As indebted as “The Batman” is to the bleak tonality of the Nolan trilogy, it marks a subtle but significant departure from its predecessors in terms of stylization. Where Nolan’s obsession with brutalist utility and Zack Snyder’s insistence on sterile intensity served to fashion Batman films that felt firmly grounded in modern-day America (both directors’ versions of Gotham were simply a slighter more dower looking Chicago), Reeves painstakingly crafts an aesthetic that supplements the characters’ distorted psyches with a noir setting as dark as Scandinavia in the dead of winter and as rain-soaked as the Amazon in spring. Accompanied by Michael Giacchino’s wonderfully ominous score, this Gotham is dripping with resolute artifice, a ghastly retro-modern megacity buried under the weight of a perpetual crime wave. The darkness of the narrative is made pervasive and literal, filling every crack and crevice of the frame not illuminated by a flickering lightbulb or a police searchlight. And I love it dearly. Since the widespread adoption of digital cinematography by big budget filmmakers, I have had a persistent gripe with the lack of properly balanced color contrast in many modern blockbusters. Through slow learning and sheer laziness, some filmmakers began removing proper black values when color grading their films, and the inevitable result of this is dull, washed out imagery.
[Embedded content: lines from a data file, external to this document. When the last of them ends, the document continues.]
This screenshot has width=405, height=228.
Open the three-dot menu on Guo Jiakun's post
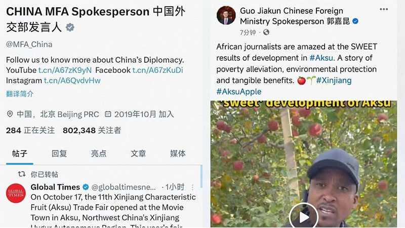384,9
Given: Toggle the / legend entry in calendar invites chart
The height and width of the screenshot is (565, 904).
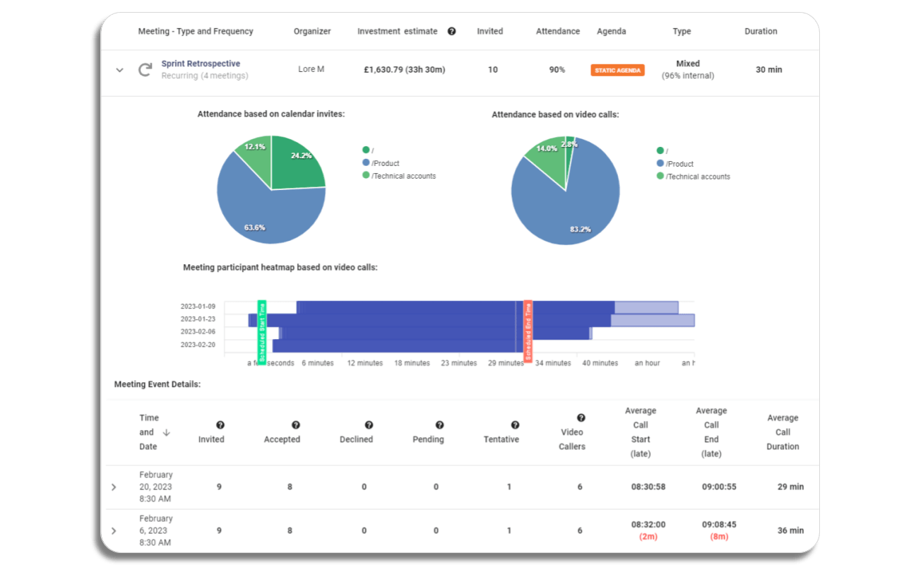Looking at the screenshot, I should pyautogui.click(x=368, y=150).
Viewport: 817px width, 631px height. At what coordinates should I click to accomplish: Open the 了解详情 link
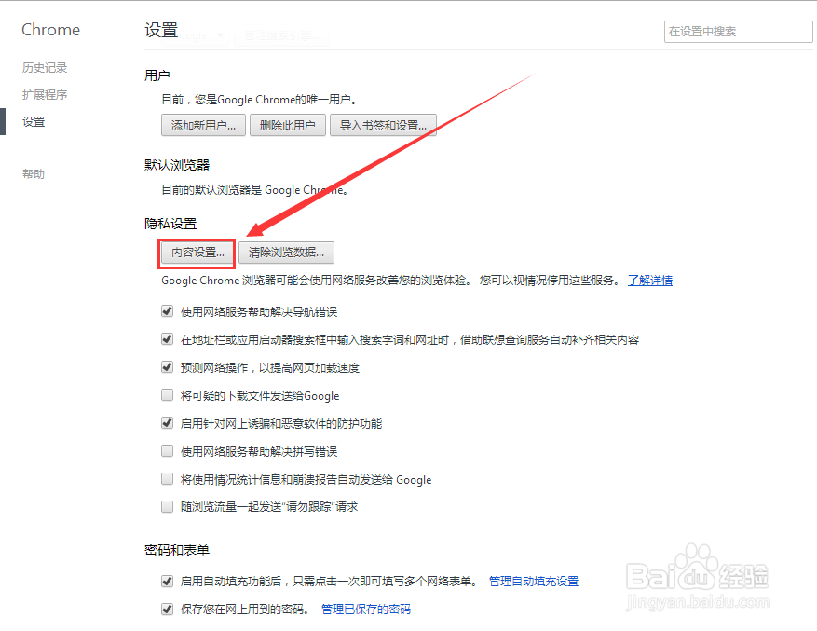[650, 281]
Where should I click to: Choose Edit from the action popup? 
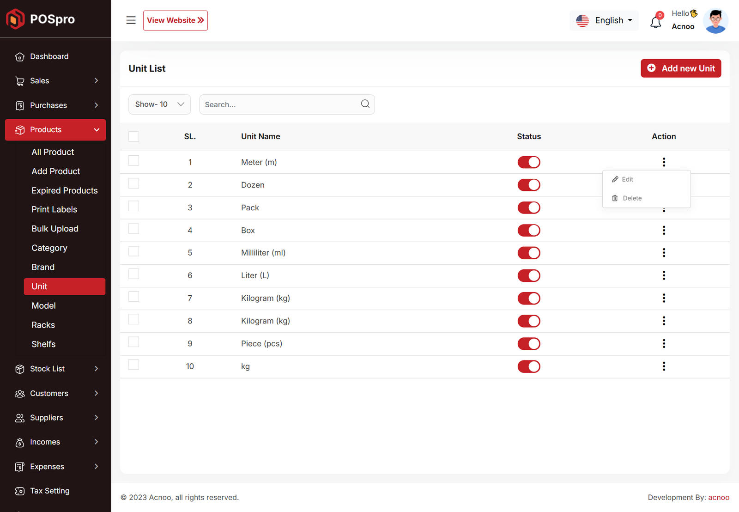click(x=627, y=179)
The apotheosis of this regrettable phenomena is the Marvel Cinematic Universe, whose muddy digital intermediate makes their films about as visually appealing as staring at a slab of concrete for two and a half hours. Shot digitally on the Arri Alexa, the same camera Marvel utilized when filming 21 of its own superhero extravaganzas, the color grading and contrasts in “The Batman” at times comes across as a deliberate refutation of the visual homogeneity of the modern blockbuster: The dynamic blacks, the potent reflections, the manner in which soft light spills into the corners, I found it all to be deeply effecting.

 

Photo Courtesy of Warner Bros.

This interpretation of the dark knight feels like the tidal wave caused by the runaway box office success of Todd Phillips’ “Joker” crashing ashore, ushering in a new era in which films based upon comic book characters are no longer constrained by a vain attempt to replicate the storytelling rhythms of Marvel Studios, which I never found especially compelling to begin with. “The Batman” is a crime thriller masquerading as a superhero movie, one with more in common with the cinematic work of David Fincher than with DC’s recent slate of blockbusters. Yet, the more this procedural unfolds, the less interesting it becomes. By the time it reaches the overstuffed third act, the half-baked corruption plot at its center begins to bog down the narrative in its flawed design as it lacks the meticulous layered intrigue of the noirs that inspired it. If there is a silver lining to the overlong finale, it is the thoughtful introspection it offers into the caped crusader. Bruce Wayne’s decision to fight crime dressed as a bat, ludicrous though it may be, is justified by the lore of the character as necessary to strike fear into the hearts of Gotham’s criminals. But the ethos this film puts forth posits that fear is not enough, that substantive change can only be achieved by inspiring hope in the citizens of Gotham City, not merely horror in wrongdoers. In this way, “The Batman” accomplishes a feat that Marvel has not managed in years: It made me excited for the future of superhero cinema.